According to the researchers, S. maltophilia flourishes in moist environments, such as around taps and shower heads, and so can be easily transferred to patients. A typical route of entry for this infection is through catheters that are left in place for long periods of time. The organism is also found in the lungs of many adults with cystic fibrosis, and causes ventilator-associated pneumonias, particularly in elderly intensive-care patients.

While S. maltophilia infections are still relatively uncommon, they are on the increase. Figures from the HPA show that the number of reported cases rose from 613 in 2002 to 773 in 2006, an increase of 26% over four years. The mortality rate is around 30%.

However, a spokesperson from the HPA played down fears of infection: “Stenotrophomonas maltophilia are bacteria which are normally found in soil and ground water. Stenotrophomonas maltophilia infections never affect healthy people and would be most likely to affect those who are already very sick, often in intensive care.

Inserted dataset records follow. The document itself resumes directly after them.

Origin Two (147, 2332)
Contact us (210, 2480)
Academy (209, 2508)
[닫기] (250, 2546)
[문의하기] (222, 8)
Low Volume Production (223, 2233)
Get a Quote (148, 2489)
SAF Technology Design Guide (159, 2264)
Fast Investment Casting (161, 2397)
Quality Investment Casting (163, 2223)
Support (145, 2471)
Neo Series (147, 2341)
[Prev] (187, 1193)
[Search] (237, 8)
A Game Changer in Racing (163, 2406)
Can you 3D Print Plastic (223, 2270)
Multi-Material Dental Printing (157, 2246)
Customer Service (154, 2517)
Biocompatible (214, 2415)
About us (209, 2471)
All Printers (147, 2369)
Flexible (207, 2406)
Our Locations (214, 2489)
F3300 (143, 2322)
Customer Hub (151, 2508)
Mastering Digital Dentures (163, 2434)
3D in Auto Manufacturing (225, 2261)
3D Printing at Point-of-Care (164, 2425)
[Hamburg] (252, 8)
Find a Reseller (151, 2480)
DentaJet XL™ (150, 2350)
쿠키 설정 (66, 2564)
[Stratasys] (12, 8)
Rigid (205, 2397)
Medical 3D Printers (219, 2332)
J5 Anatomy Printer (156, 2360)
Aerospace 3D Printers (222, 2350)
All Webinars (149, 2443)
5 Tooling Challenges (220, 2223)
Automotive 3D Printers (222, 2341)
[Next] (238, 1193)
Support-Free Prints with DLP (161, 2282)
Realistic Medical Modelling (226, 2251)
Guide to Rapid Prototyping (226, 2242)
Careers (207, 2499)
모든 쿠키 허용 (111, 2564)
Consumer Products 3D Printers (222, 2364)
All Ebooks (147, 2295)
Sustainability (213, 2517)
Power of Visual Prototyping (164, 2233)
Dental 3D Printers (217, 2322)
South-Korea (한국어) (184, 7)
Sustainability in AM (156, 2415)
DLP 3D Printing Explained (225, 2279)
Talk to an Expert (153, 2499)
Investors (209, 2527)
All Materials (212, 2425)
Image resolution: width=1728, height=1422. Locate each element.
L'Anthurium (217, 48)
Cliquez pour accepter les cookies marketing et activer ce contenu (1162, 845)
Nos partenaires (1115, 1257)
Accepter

S. maltophilia has always shown resistance to many antibiotics and the study shows some genetic reasons for this. Until recently it had not shown much of a trend that it was becoming more resistant, with the antibiotic co-trimoxazole effective against virtually all strains.

“The infection does not spread in the manner of MRSA or C. difficile; ie. there is little spread between patients, and infections are mostly caused by one-off strains.”